-- Start EXERCISE INPUTS --
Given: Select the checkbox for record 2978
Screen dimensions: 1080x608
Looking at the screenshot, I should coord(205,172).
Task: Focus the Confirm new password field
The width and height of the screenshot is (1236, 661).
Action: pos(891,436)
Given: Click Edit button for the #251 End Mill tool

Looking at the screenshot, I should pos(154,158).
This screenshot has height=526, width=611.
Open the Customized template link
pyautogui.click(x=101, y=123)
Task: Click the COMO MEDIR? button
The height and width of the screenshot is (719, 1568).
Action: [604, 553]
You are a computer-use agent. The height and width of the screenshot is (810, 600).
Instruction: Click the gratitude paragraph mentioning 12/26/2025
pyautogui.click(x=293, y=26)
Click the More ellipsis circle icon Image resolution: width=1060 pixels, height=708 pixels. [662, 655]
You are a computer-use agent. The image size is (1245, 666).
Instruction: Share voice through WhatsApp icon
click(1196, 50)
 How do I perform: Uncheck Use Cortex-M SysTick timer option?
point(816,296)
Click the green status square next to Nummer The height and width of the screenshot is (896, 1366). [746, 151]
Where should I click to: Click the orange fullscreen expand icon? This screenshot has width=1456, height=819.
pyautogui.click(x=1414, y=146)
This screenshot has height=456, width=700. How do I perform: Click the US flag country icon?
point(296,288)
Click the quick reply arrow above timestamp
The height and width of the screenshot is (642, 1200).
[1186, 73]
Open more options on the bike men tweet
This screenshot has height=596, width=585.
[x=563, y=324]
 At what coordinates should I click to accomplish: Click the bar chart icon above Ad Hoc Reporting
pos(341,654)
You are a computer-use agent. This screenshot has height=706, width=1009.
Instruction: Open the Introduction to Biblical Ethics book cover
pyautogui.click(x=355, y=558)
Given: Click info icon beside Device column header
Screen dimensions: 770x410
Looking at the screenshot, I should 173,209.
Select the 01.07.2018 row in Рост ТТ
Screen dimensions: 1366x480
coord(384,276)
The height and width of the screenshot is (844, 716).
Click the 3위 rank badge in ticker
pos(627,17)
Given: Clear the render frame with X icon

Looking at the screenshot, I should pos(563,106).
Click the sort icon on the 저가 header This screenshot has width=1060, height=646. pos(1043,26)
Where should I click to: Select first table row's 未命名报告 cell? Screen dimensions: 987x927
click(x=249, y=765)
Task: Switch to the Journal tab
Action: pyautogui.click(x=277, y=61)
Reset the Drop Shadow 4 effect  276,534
-- End EXERCISE INPUTS --
▶ _REQUIREMENTS_:
Replace "screenshot" with "screen capture" in the lines starting at the line that contains "This screenshot has height=526, width=611." and ending at the line that contains "Click the green", and give back only those lines with everything else unchanged.

▶ _OUTPUT OF THE TASK_:
This screen capture has height=526, width=611.
Open the Customized template link
pyautogui.click(x=101, y=123)
Task: Click the COMO MEDIR? button
The height and width of the screen capture is (719, 1568).
Action: [604, 553]
You are a computer-use agent. The height and width of the screen capture is (810, 600).
Instruction: Click the gratitude paragraph mentioning 12/26/2025
pyautogui.click(x=293, y=26)
Click the More ellipsis circle icon Image resolution: width=1060 pixels, height=708 pixels. [662, 655]
You are a computer-use agent. The image size is (1245, 666).
Instruction: Share voice through WhatsApp icon
click(1196, 50)
 How do I perform: Uncheck Use Cortex-M SysTick timer option?
point(816,296)
Click the green status square next to Nummer The height and width of the screen capture is (896, 1366). [746, 151]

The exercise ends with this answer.